CORRECTED-UPDATE 1-Gazprom to sell more LNG to South Korea's KOGAS

(Corrects first bullet point in story transmitted on Oct. 9 to show Gazprom to sell 1 mln T of LNG, not 2 mln)

* Gazprom M&T to sell 1 mln T of LNG to KOGAS in 2013, 2014

* Gazprom already ships 1.6 million tonnes of LNG a year to KOGAS

MOSCOW, Oct 9 (Reuters) - Gazprom said on Tuesday it has signed an agreement to sell liquefied natural gas (LNG) to Korea Gas Corporation (KOGAS), as it strengthens its position in Asian markets.

Gazprom Marketing & Trading Singapore, a wholly-owned subsidiary of Gazprom , said it will supply up to eight cargoes of LNG a year to KOGAS in 2013 and 2014, totalling up to 1 million tonnes over the two years.

Gazprom already ships 1.6 million tonnes of LNG a year to KOGAS from its Sakhalin-2 project, which produces 10 million tonnes of LNG annually. Gazprom M&T would not necessarily sell Gazprom-produced gas but the contract could help it to secure a foothold in Asia, where it wants to sell gas from the giant fields of Eastern Siberia.

"This agreement also provides a good basis for further expansion of our commercial portfolio and realising our ambition to be the leading LNG marketer in Asia Pacific," Frederic Barnaud, executive Director for LNG & Shipping at Gazprom M&T said in the company's statement.

Gazprom has been increasingly looking to diversify its markets away from Europe, its leading source of revenue but where gas demand is sagging. Earlier this month, Gazprom M&T signed a deal to sell LNG to India's GAIL for 20 years.

Gazprom also harbours plans to expand production of LNG, frozen gas which is easier to market globally on tankers compared to pipeline gas, the backbone of the company's operations.

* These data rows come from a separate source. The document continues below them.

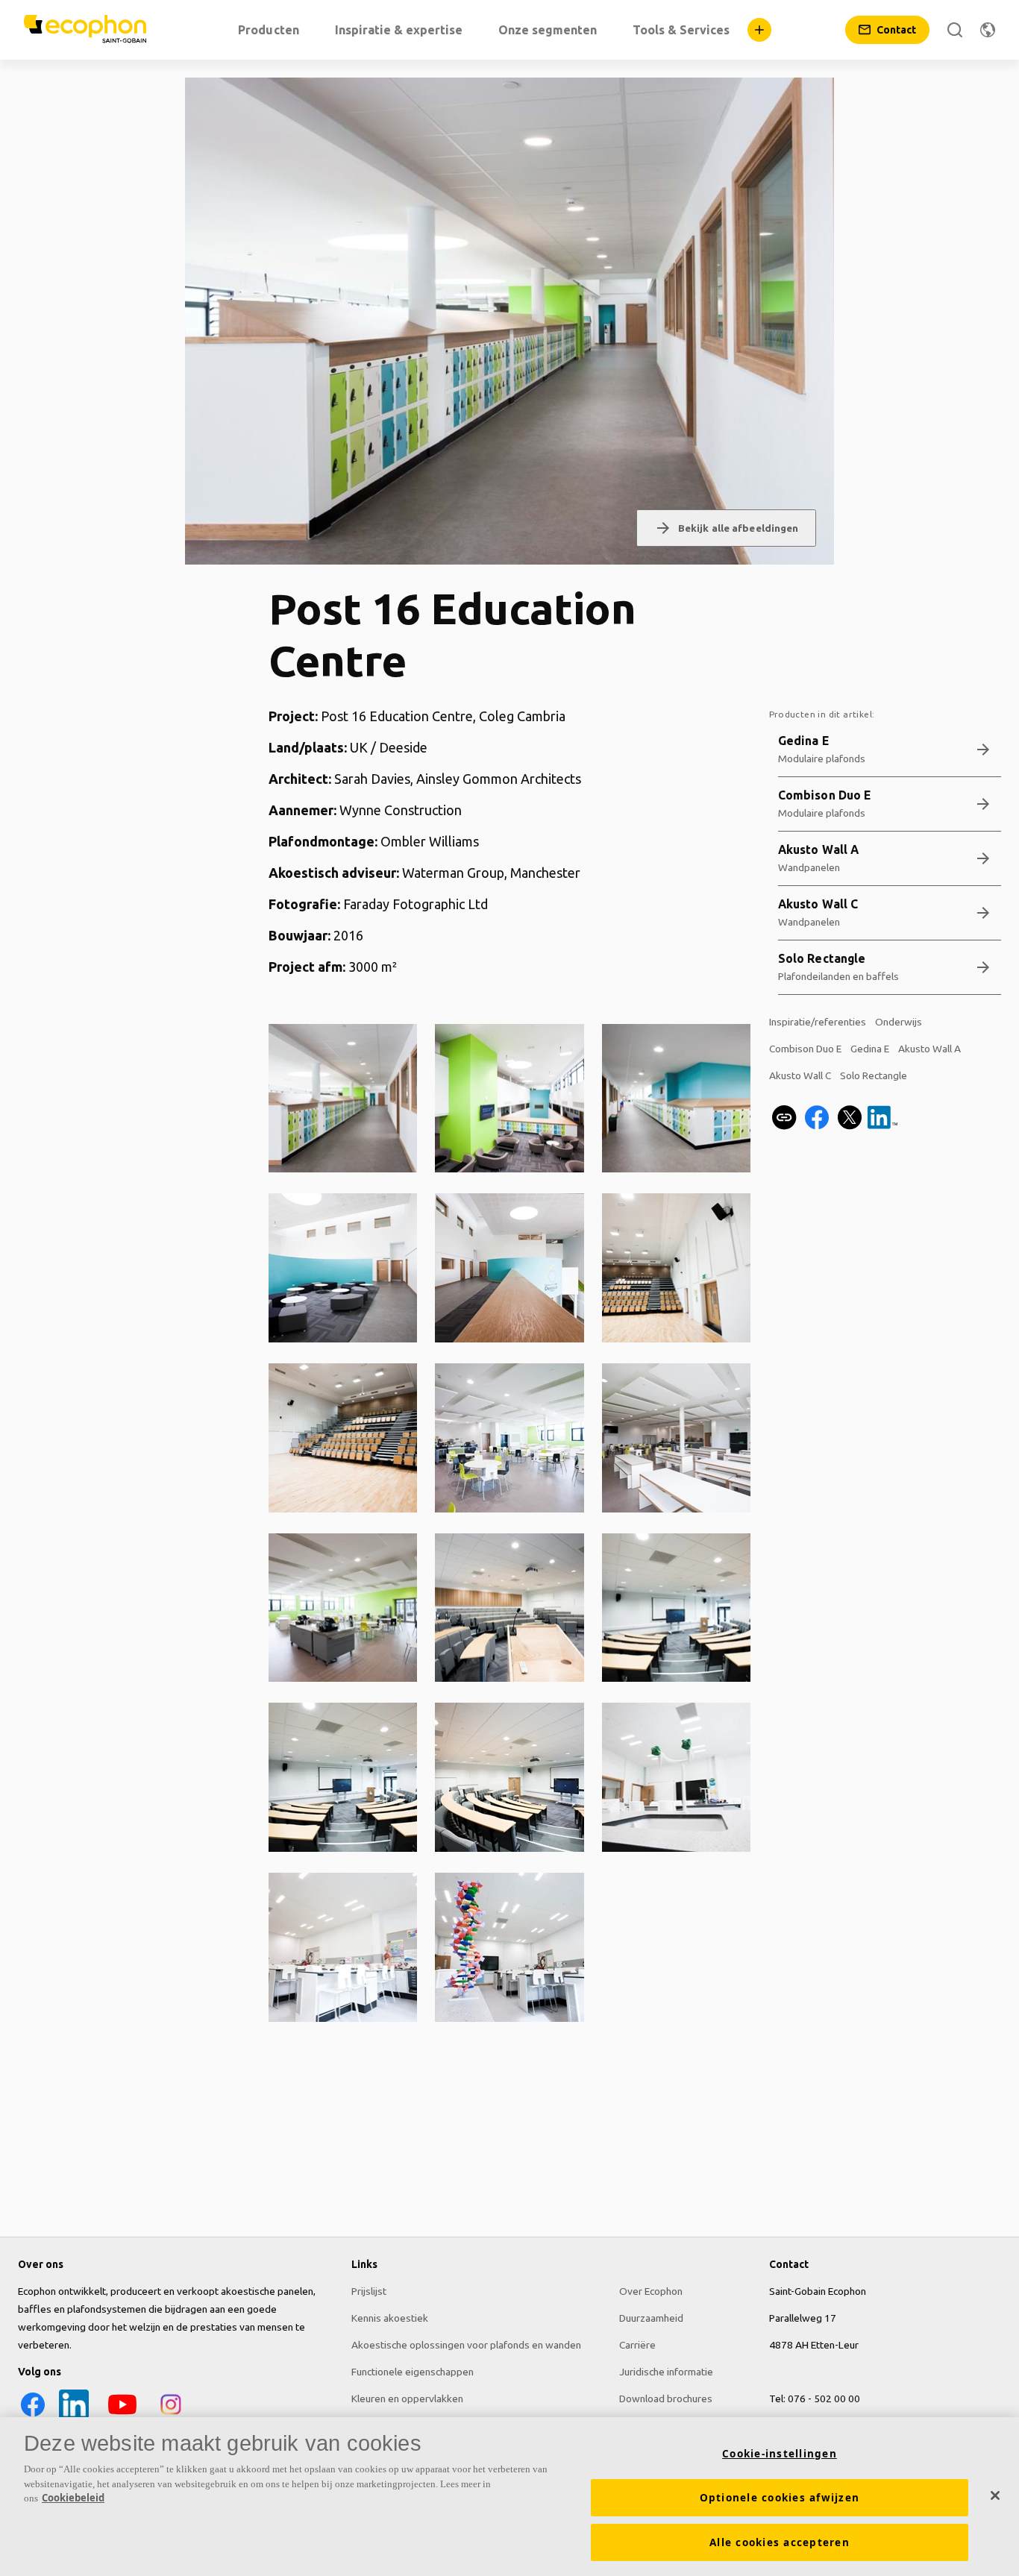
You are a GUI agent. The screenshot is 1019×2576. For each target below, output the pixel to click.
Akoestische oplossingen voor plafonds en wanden (466, 2345)
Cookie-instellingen (779, 2453)
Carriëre (637, 2345)
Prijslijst (368, 2291)
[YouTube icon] (122, 2416)
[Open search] (954, 29)
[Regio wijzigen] (987, 29)
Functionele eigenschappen (412, 2372)
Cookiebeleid (73, 2497)
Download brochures (665, 2398)
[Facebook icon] (33, 2416)
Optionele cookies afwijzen (780, 2497)
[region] (509, 2496)
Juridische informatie (666, 2372)
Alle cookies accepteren (779, 2542)
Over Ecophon (651, 2291)
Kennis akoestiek (389, 2318)
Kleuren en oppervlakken (407, 2398)
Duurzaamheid (651, 2318)
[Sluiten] (995, 2495)
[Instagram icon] (171, 2416)
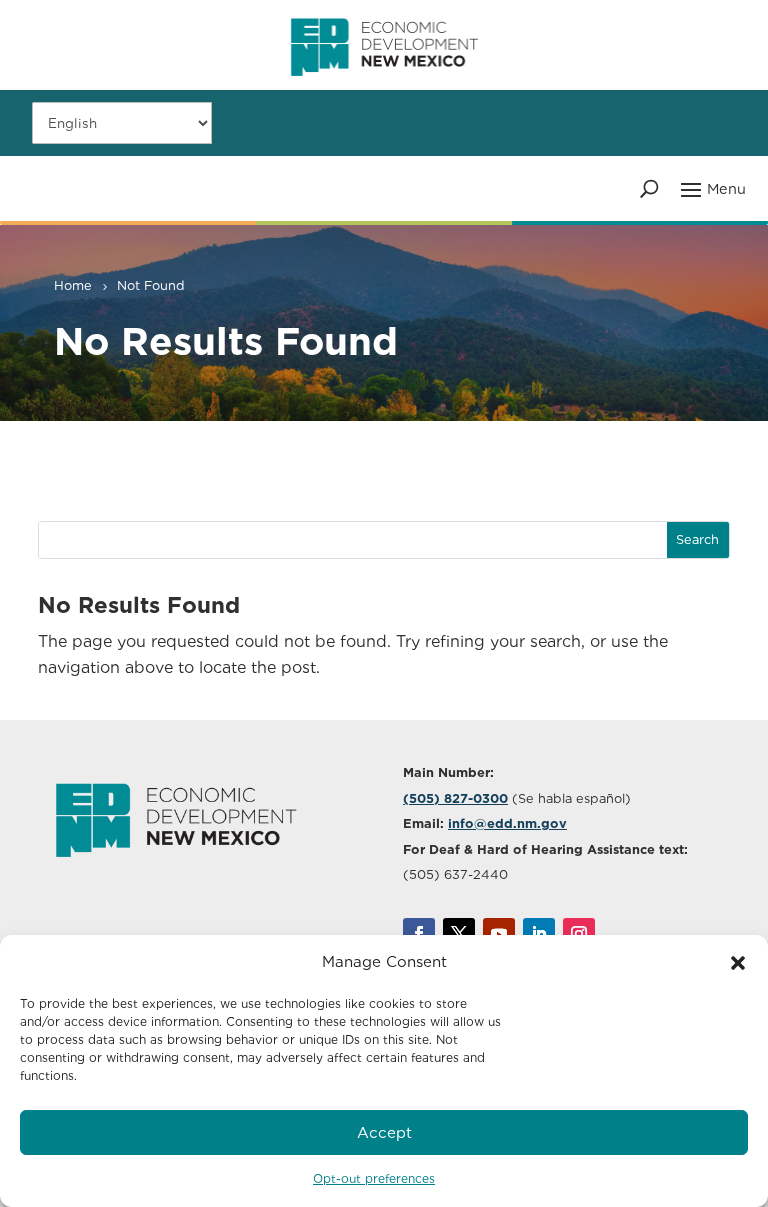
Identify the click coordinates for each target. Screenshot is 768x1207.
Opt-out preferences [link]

Gazprom plans to set up LNG production at the Pacific port of Vladivostok, which may come on stream by 2020 with production ranging from 10 million tonnes to 20 million tonnes.

Its plans to establish LNG plant in North-West of Russia on the basis of Shtokman giant offshore deposit, has so far failed to materialise due to costs overrun.